▶ _REQUIRED ACTION_: The answer should be an exact copy of the lines from the one with "Viewport: 549px width, 414px height." through the end of the listing below, with no other lines.
>>>>>
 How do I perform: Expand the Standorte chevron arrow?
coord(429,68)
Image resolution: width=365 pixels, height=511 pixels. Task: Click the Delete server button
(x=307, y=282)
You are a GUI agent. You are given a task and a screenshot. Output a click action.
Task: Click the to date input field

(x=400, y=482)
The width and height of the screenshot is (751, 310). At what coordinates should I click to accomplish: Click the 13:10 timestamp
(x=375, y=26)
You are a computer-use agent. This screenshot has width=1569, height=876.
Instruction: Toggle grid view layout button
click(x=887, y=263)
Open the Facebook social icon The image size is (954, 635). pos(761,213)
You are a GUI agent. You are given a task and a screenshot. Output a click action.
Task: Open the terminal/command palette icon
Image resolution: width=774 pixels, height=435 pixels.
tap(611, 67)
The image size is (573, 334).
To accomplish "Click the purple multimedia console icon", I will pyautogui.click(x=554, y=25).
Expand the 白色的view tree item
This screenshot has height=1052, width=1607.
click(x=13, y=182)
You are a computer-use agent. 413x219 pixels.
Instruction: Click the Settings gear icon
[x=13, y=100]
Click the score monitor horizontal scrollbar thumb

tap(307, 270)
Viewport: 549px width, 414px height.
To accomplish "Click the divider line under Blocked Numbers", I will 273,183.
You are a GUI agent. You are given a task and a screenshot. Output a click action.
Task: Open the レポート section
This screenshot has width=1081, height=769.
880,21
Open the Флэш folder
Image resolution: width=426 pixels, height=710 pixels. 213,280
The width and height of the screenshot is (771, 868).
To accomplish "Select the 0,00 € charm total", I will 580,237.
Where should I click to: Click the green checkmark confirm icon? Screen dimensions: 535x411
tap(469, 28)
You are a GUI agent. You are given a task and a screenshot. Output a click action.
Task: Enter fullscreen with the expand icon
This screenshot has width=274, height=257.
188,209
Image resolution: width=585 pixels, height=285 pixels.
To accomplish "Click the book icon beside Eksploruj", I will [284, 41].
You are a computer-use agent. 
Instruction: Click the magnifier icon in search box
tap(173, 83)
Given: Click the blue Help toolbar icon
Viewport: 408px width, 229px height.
<<<<<
▶ _ANSWER BOX_:
Viewport: 549px width, 414px height.
To accomplish "Click the divider line under Blocked Numbers", I will 273,183.
You are a GUI agent. You are given a task and a screenshot. Output a click action.
Task: Open the レポート section
This screenshot has width=1081, height=769.
880,21
Open the Флэш folder
Image resolution: width=426 pixels, height=710 pixels. 213,280
The width and height of the screenshot is (771, 868).
To accomplish "Select the 0,00 € charm total", I will 580,237.
Where should I click to: Click the green checkmark confirm icon? Screen dimensions: 535x411
tap(469, 28)
You are a GUI agent. You are given a task and a screenshot. Output a click action.
Task: Enter fullscreen with the expand icon
This screenshot has width=274, height=257.
188,209
Image resolution: width=585 pixels, height=285 pixels.
To accomplish "Click the book icon beside Eksploruj", I will [284, 41].
You are a computer-use agent. 
Instruction: Click the magnifier icon in search box
tap(173, 83)
Given: Click the blue Help toolbar icon
Viewport: 408px width, 229px height.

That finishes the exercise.